WHAT IS REQUIRED — What is needed is an exact copy of the entries below, with the pictures left out.

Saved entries
################
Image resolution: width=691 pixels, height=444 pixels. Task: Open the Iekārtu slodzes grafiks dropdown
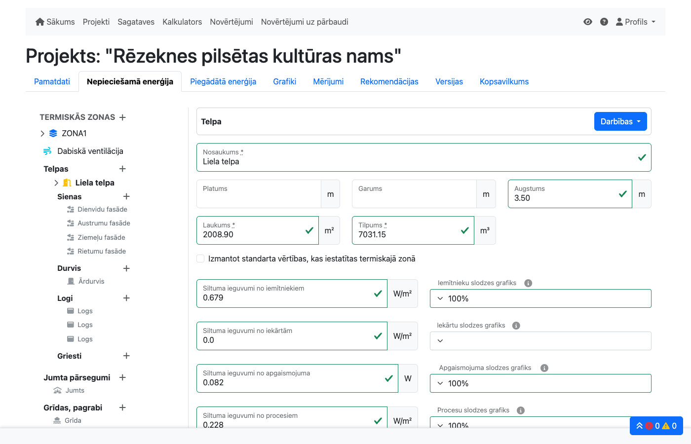pos(540,340)
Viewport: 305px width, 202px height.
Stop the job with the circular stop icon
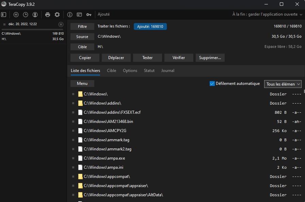click(61, 24)
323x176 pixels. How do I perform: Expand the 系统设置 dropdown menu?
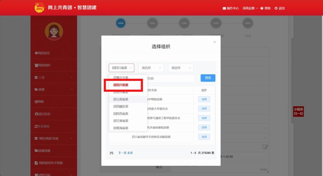pos(250,8)
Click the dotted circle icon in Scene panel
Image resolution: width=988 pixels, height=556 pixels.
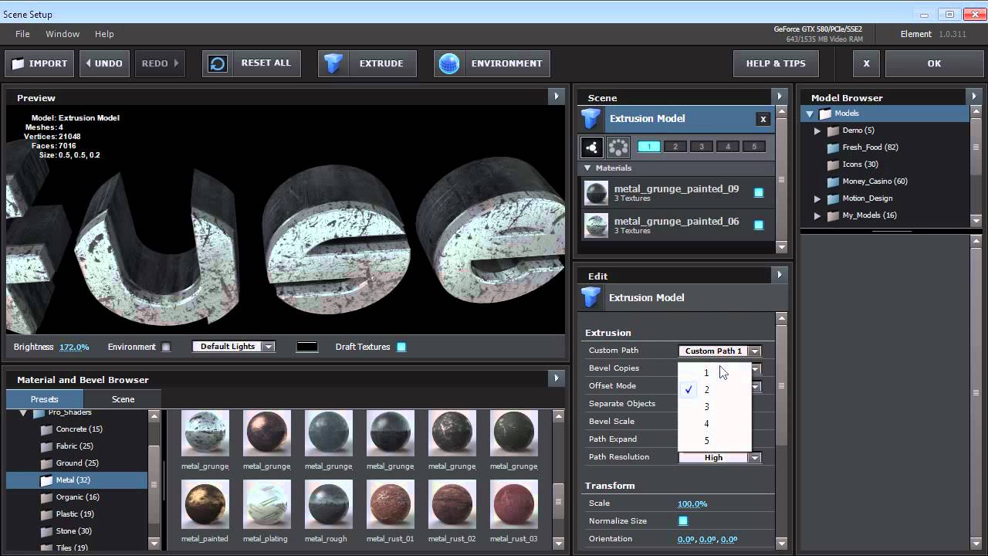point(618,147)
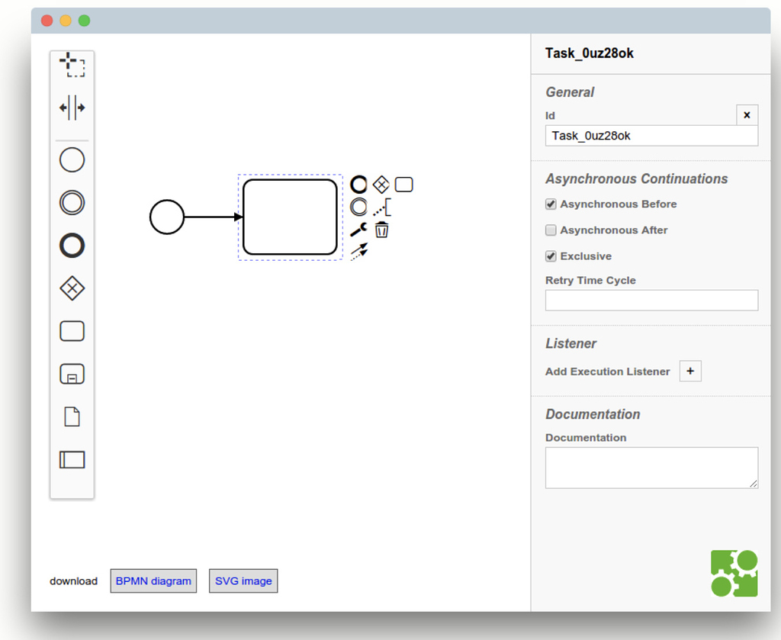Pick the start event shape from the palette
This screenshot has height=640, width=781.
click(72, 159)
################
SOLUTION TO THIS TASK —
Image resolution: width=691 pixels, height=444 pixels. Task: Open the Iekārtu slodzes grafiks dropdown
pos(540,340)
Viewport: 305px width, 202px height.
Stop the job with the circular stop icon
click(61, 24)
323x176 pixels. How do I perform: Expand the 系统设置 dropdown menu?
pos(250,8)
Click the dotted circle icon in Scene panel
Image resolution: width=988 pixels, height=556 pixels.
point(618,147)
Pick the start event shape from the palette
This screenshot has height=640, width=781.
click(72, 159)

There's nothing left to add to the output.